Method. A nationwide sample of Finnish twins aged 18–54 years (N=22 136), unselected for health status responded to a health questionnaire with a four-item life satisfaction scale (range 4–20) covering interest, happiness, easiness and loneliness of life in 1975 and 1981. Cox regression for all subjects and conditional logistic regression for discordant twin pairs were used to compare the risk of subsequent work disability (N=1200) (Nationwide Disability Register) between the dissatisfied and satisfied.

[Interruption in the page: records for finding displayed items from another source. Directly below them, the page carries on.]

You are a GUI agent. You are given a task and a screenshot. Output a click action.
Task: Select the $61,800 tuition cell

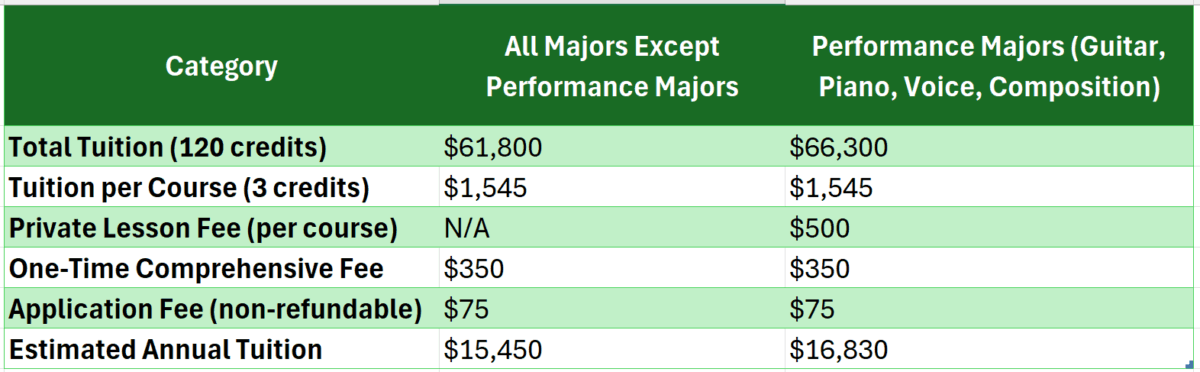pos(612,147)
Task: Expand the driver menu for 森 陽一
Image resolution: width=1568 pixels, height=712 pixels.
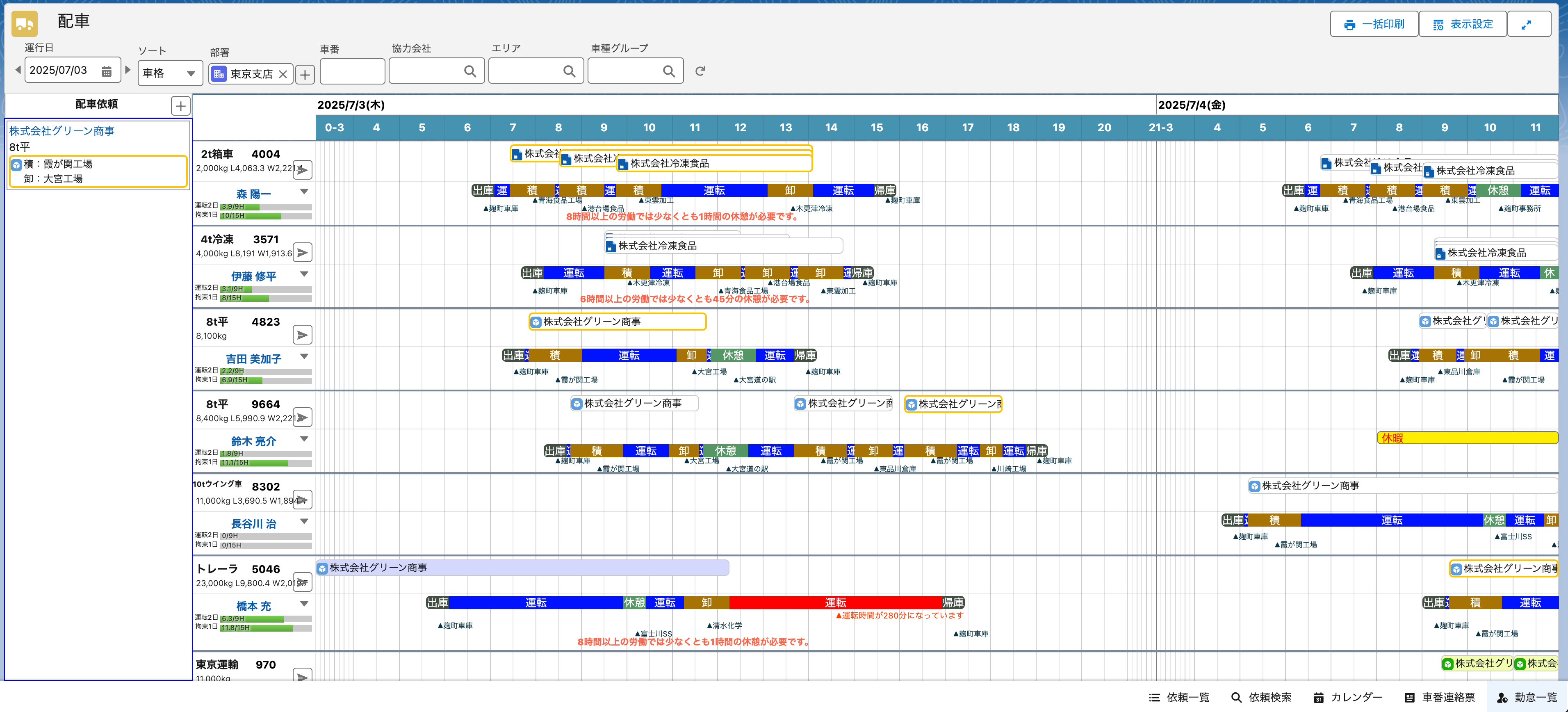Action: [x=304, y=192]
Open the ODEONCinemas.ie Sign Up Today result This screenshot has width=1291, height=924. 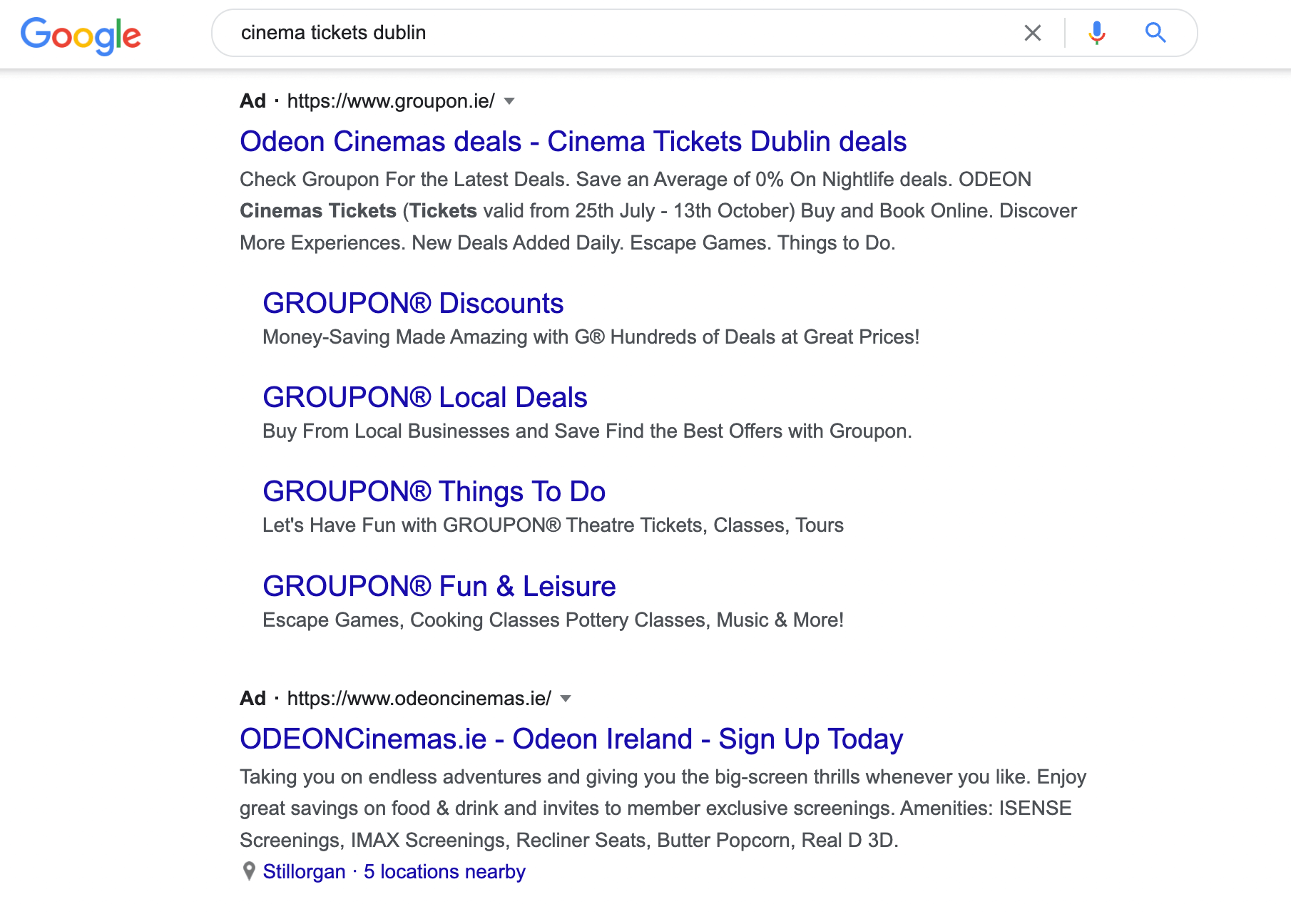coord(570,739)
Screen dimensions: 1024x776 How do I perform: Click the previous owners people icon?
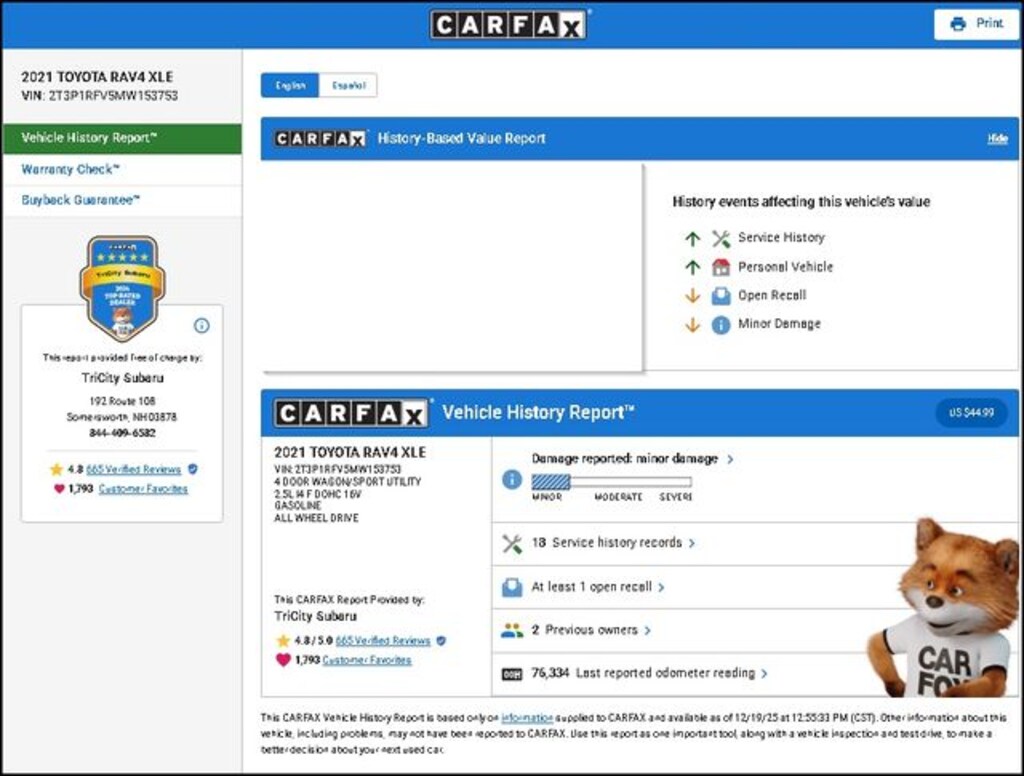click(x=511, y=631)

Results. Life dissatisfaction predicted subsequent (1977–87) work disability pension due to psychiatric and non-psychiatric causes among the healthy at baseline, and that due to psychiatric causes among the ill. After controlling for age, marital status, social class and health behaviour, these risks remained significant. Repeatedly reported (1975 and 1981) life dissatisfaction was strongly associated with increased (age-adjusted) risk of subsequent (1982–87) work disability due to psychiatric and also that due to non-psychiatric causes among the healthy. When twin pairs discordant for end-point disability status were analysed, risk differences related to life satisfaction were only slightly decreased, but they did not differ significantly between monozygotic and dizygotic pairs.
Conclusion. Life dissatisfaction predicts subsequent work disability especially among the healthy.